Of course, not everyone can hire Beyoncé, but let’s take her as an extreme example. When she partnered with Adidas, searches for the brand increased fivefold in a month, according to Lyst.
Brands with the biggest increase in search traffic last month
Increase in online search volume, 30 days to 7 May 2019
220%
105%
50%
32%
26%
23%
The moral of the story: if you can’t have Beyoncé, at least find someone your customers listen to more than you.
This is to say that a single mention from the right person is enough to unleash chaos (in a good way). And don’t worry, you don’t always need a superstar: even a mid-sized influencer with a loyal audience can make your brand’s searches skyrocket overnight, making you believe for a moment that you’ve become famous.
Final thoughts (or: don’t take it too seriously)
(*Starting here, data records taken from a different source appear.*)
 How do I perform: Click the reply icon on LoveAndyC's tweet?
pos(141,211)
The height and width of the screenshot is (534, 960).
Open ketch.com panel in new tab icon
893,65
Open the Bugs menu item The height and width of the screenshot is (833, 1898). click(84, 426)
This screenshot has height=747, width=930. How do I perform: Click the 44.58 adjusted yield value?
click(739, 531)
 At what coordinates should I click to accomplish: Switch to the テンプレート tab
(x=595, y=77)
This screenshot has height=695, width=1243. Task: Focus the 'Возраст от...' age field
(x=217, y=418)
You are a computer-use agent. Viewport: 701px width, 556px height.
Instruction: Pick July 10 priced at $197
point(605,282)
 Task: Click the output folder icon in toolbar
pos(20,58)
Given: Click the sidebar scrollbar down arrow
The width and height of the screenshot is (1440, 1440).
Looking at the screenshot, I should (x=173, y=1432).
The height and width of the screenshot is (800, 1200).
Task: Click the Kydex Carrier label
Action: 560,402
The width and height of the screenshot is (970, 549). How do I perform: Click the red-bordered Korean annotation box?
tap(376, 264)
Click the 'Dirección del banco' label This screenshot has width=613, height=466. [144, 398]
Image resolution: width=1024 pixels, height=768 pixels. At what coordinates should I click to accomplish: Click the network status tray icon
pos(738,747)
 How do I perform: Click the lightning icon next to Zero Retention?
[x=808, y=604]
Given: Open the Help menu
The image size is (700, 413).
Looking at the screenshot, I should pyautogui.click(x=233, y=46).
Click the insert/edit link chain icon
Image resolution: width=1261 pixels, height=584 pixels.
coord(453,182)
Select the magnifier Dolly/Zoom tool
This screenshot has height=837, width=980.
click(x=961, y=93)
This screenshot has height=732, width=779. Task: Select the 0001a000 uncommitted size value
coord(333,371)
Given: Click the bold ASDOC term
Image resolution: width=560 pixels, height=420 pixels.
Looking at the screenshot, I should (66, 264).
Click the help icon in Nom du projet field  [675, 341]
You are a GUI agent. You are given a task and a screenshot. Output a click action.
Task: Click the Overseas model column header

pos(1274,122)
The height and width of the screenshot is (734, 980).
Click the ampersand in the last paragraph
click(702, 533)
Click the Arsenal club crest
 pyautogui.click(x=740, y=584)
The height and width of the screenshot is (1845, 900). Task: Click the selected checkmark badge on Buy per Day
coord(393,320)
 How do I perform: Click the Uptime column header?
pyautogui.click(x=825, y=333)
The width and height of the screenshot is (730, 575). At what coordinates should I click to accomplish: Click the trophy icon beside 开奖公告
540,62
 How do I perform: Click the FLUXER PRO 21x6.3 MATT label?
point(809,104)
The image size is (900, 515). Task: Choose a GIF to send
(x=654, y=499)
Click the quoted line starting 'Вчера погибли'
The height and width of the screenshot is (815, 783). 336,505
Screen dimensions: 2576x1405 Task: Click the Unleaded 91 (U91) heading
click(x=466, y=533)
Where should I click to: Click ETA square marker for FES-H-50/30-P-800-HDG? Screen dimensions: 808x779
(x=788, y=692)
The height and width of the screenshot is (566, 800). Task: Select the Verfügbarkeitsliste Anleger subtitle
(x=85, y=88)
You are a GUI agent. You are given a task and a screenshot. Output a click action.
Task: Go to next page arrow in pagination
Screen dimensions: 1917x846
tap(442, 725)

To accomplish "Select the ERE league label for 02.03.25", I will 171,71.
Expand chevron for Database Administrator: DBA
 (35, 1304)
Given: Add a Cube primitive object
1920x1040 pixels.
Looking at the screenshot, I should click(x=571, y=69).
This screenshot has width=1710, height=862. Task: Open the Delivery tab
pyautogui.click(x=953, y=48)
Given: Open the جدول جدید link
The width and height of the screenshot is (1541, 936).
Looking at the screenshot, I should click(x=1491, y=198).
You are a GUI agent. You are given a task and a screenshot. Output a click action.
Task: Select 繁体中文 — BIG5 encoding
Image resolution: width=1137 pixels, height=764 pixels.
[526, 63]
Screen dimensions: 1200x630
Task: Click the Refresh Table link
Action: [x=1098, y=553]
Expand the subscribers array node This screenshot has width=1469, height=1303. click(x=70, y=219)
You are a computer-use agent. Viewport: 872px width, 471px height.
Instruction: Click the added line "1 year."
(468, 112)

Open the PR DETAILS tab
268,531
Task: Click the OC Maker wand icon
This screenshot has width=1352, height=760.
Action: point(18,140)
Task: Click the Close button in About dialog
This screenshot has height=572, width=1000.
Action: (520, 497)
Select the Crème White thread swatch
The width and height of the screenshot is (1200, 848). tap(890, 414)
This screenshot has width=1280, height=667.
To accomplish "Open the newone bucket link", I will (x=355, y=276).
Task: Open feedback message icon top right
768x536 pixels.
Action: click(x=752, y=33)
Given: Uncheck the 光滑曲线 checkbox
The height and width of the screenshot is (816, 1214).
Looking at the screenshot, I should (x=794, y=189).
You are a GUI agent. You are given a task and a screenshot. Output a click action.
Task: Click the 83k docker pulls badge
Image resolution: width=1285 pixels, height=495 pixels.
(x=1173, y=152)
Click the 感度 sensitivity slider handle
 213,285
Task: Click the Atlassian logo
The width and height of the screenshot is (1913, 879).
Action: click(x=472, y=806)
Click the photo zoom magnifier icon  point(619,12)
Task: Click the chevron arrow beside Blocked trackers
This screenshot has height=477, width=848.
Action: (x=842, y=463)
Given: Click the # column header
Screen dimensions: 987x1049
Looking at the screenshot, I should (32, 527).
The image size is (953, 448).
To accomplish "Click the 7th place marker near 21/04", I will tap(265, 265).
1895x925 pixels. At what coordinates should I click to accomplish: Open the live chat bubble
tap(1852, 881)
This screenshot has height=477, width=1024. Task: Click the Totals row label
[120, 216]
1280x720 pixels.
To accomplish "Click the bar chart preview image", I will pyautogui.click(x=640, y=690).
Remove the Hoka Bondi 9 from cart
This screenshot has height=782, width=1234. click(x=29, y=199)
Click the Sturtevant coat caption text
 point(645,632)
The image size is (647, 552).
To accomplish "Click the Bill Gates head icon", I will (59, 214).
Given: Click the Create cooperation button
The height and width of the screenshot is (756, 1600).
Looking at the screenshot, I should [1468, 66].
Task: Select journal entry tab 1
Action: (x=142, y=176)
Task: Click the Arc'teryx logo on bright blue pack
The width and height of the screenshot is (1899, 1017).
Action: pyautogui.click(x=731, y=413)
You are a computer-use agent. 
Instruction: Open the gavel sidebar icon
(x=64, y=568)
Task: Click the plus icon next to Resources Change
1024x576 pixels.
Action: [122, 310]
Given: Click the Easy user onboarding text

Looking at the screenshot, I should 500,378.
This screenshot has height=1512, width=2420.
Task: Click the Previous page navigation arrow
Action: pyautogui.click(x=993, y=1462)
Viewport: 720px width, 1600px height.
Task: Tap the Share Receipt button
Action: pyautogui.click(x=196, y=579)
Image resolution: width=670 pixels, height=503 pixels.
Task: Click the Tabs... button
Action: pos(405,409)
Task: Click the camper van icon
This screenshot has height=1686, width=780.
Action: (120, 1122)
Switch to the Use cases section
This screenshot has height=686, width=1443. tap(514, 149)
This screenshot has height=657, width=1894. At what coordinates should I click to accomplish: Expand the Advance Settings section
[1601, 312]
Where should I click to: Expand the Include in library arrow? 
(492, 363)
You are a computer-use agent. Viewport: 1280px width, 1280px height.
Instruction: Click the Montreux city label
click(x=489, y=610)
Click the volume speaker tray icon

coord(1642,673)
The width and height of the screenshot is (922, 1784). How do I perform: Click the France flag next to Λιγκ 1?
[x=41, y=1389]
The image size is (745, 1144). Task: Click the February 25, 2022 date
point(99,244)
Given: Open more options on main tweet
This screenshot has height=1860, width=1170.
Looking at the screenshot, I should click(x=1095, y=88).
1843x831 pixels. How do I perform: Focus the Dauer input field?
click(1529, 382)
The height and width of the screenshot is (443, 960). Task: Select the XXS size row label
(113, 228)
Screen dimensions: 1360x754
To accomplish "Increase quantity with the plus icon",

Alright, now that you’re all hyped up, a bit of healthy realism. Share of search is a nice little number, but it’s not the gospel. The data can be a mess: your brand name might also be a common word (good luck with that!), the searches might just be angry customers looking for support, or a random viral event could have thrown everything off. Small brands struggle to generate significant data, while large ones drown in the confusion of different products and countries. Oh, and the tools you use to measure all this? They’re not perfect. So, before you get your share of search tattooed on your arm, maybe compare the data with something else.
And yet, with all its flaws, share of search remains one of the few decent methods for peeking into consumers’ minds on a large scale. If you use it alongside other metrics (like website traffic, social media mentions, and, let’s not forget, actual sales), it can give you an idea not only of where you are now, but also of where you’re headed.